Proposal teams are usually (always, in my experience) ad hoc teams of people lacking established group norms and accepted reporting/supervisory structures. By any reasonable measure, the work of the response is more than can be accomplished in the time available: Creating a functional team is way more than a bridge too far.

As a result, the behaviour that emerges is either the natural behaviour of the individuals or the corporate culture of smaller sub-groups on the team. Is the team task- or status-focused? Welcoming or hostile to new people? Cooperative or snippy? Open to new ways of doing things or entrenched in previous processes? Interested in new approaches or dismissive thereof? Good communicators or idiots?

Oh, sorry, that last was my outside voice.

As a manager, it’s worth some time (preferably between proposals) to identify what dysfunctions your teams are exhibiting and how to minimize their impact. Training? Coaching? Supervision? Threats? Reassignments? Firings?

As a proposal conscript, it’s worth some time (preferably at the start of a proposal) to think about what behaviours you want to model, what contribution you can make and want to make to a happy, healthy, and effective team.

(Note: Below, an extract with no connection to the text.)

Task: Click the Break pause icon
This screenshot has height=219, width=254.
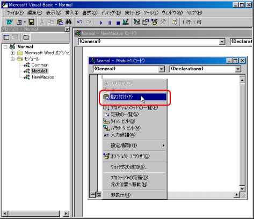Action: 110,23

Good teamwork doesn’t fall from Heaven: It’s built, bit by bit, from the ground up. And many hands make light work.

 

2 Comments

  1. Jim Taylor

    Ah…. if only your recommendations could be applied more widely…. You’re writing specifically about proposals, but ISTM that the dysfunctionality applies to almost every team, of any kind, working together on almost any project or cause.
    I wonder if taking time — precious time, of which there is never enough — during the process to have a workshop, essentially, on how the team functions would in fact save time in moving towards a finish?
    Jim T’

    1. Isabel Gibson

      Jim – Yes, this is Seth’s point, I guess: “People like us do things like this.” Big teams sometimes lay out expectations (or maybe it depends more on the proposal manager than the size of the team). The problem I see is that some folks are just not well suited to teamwork. Telling them is insufficient: it requires active and ongoing supervision, which is also in short supply if not entirely MIA. Sadly, in some cases there might be no solution short of defenestration of self or others.